▶ TASKS TO CARRY OUT:
a – Reproduce the part of the post about the UPDATE keyword that opens with the words containing "UPDATE as a" and closes with "the stored procedure.".
b – According to the post about the UPDATE keyword, what are databases great at?
c – Go on with the post about the UPDATE keyword, starting after its last sentence.

▶ SOURCE TEXT:
Wednesday, 4 November 2015

UPDATE is evil...

The UPDATE keyword broke RDBMS's (Relational Database Management Systems).

That's a somewhat crazy assertion to make. Or is it?

The thought occurred to me a little earlier & I'm having a tough time trying to think of a good reason for this particular keyword to exist in modern software engineering. As a construct, it may be the root of all database evils.

I'm thinking of this from the perspective of moderate to huge applications/platforms. Smaller apps would be immune to evils of UPDATE. Although I'm picking on SQL Server in this post, the concept could probably apply to any row-based RDBMS which supports the UPDATE construct.

Databases are great. What they're great at is the storage and retrieval of information. What they're not great at is logic.Of course you *can* introduce logic in a database through the use of stored procedures, etc. but should you? My response is "No, you should not.

UPDATE as a construct gives rise to the possibility of introducing logic to a database. As a result, we've had to introduce more & more constructs to be able to handle the fallout from having this ability, handy though it may be.

Think about it, once we had the ability to update one of more records, we found new & inventive, although ultimately destructive ways of manipulating the data at our disposal. This lead to us grouping statements together in reusable blocks which could be called at will - the stored procedure.

Stored procedures are great for exposing only the data you want exposed, isolating the source of the data from the consumer of it. A code contract of sorts. With stored procedures it became possible to alter the underlying schema of data without breaking a dependency on the data. Combine a stored procedure with UPDATE and you have the means of introducing logic branches in the database.

There's a few reasons off the top of my head why this is bad in today's world. I'm sure there a many more, but these spring to mind immediately.

  • Logic trapped in databases introduces a limitation to scale as your data can no longer be distributed across multiple hosts/geographic locations. Yes, there may be solutions to the shared hosts/location problem so that your database(s) appear to be a single instance to your procedures but this is, essentially, a workaround to the problem that your logic is in the wrong place.

    The shared/hosts location problem is one in it's own right, with it's own solutions. Your logic should not add to this problem.
  • Having logic trapped in the database means your logic can't be shared quite as easily between applications without introducing more dependency on the database, invariably leading to brittle software.

▶ GIVEN ENTRIES:

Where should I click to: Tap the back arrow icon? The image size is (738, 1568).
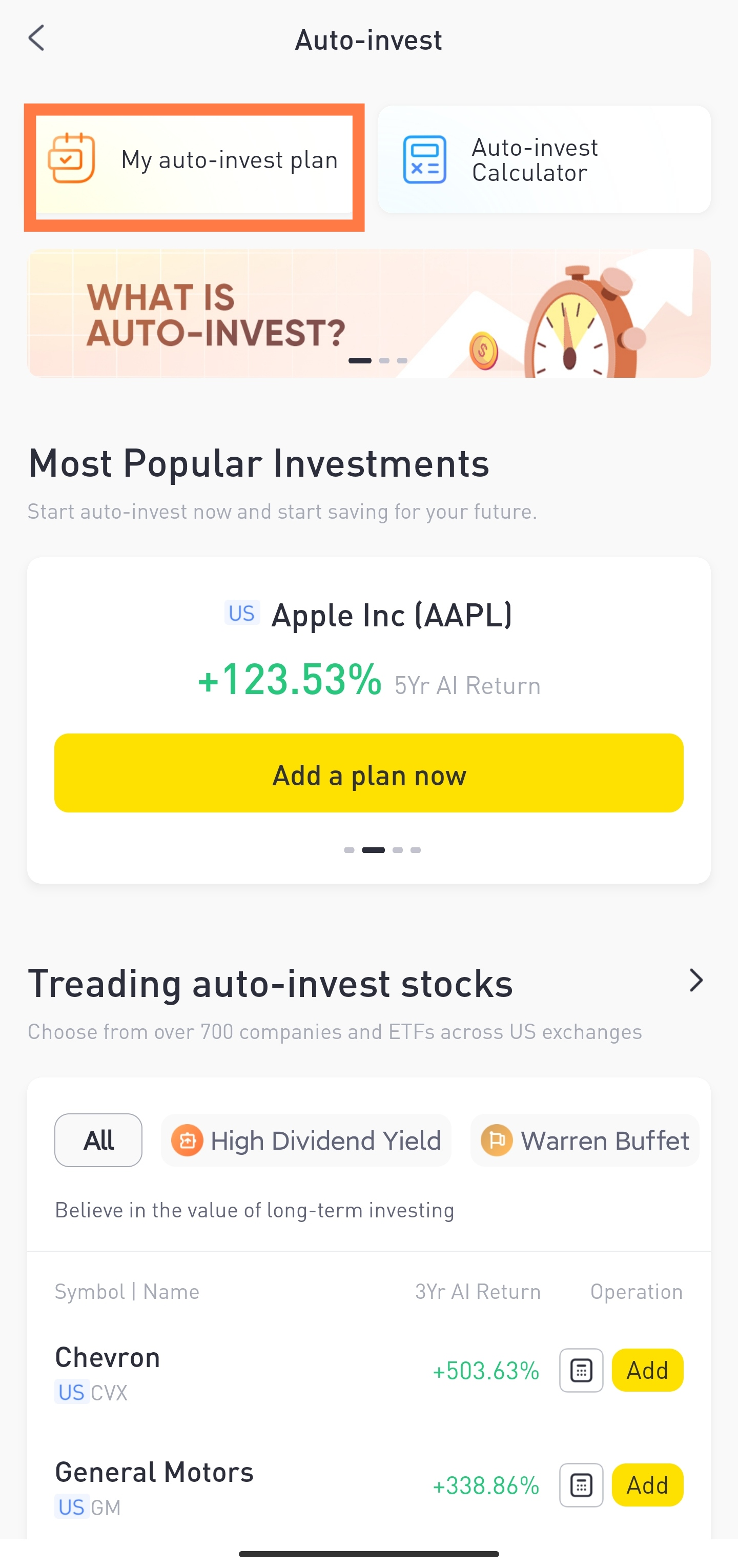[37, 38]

* * *

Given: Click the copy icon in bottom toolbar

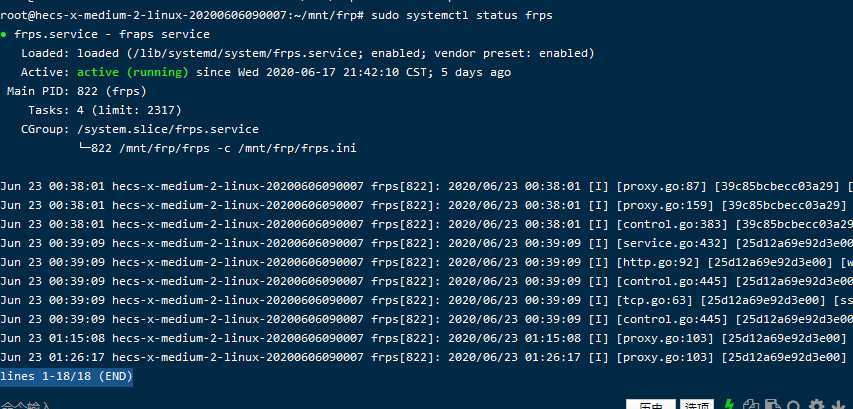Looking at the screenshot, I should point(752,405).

---

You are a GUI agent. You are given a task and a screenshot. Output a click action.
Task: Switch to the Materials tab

▶ ANSWERS BELOW:
a –
UPDATE as a construct gives rise to the possibility of introducing logic to a database. As a result, we've had to introduce more & more constructs to be able to handle the fallout from having this ability, handy though it may be.

Think about it, once we had the ability to update one of more records, we found new & inventive, although ultimately destructive ways of manipulating the data at our disposal. This lead to us grouping statements together in reusable blocks which could be called at will - the stored procedure.

b – The storage and retrieval of information.

c –
  • Security - introducing logic in the database means that the data it acts upon can't easily be encrypted. Logic depends on conditions, conditions depend on data. While the query engine may not care whether the data is encrypted or not, the author of the procedure almost certainly will. 
If we didn't have the power to update records, introducing logic would be significantly more challenging. Sharing data between multiple hosts/locations becomes easier (as we don't have to worry about how that affects logic). It would promote moving logic into libraries which are more easily shared (not to mention unit-tested) and encrypting/decrypting the data falls then to the application (a separate discussion). In this age of frequent security breaches, keeping data encrypted may be safer for everyone.

As if this wasn't enough, it became apparent that simply updating a record was not enough. Preserving the history of the update, or the value of the field before the update, became necessary to maintain an audit trail. Enter, the humble trigger. While useful, it opens the door to additional logic branches or crazy workflows which aren't easy to diagnose or debug.

I propose we use only the CRD (Create, Retrieve, Delete) constructs in RDBMS's. Not having UPDATE forces a re-think in how we design data dependant software, possibly with some very positive side effects. Of course, it could backfire entirely... I haven't tried it yet but I'm giving it some serious thought.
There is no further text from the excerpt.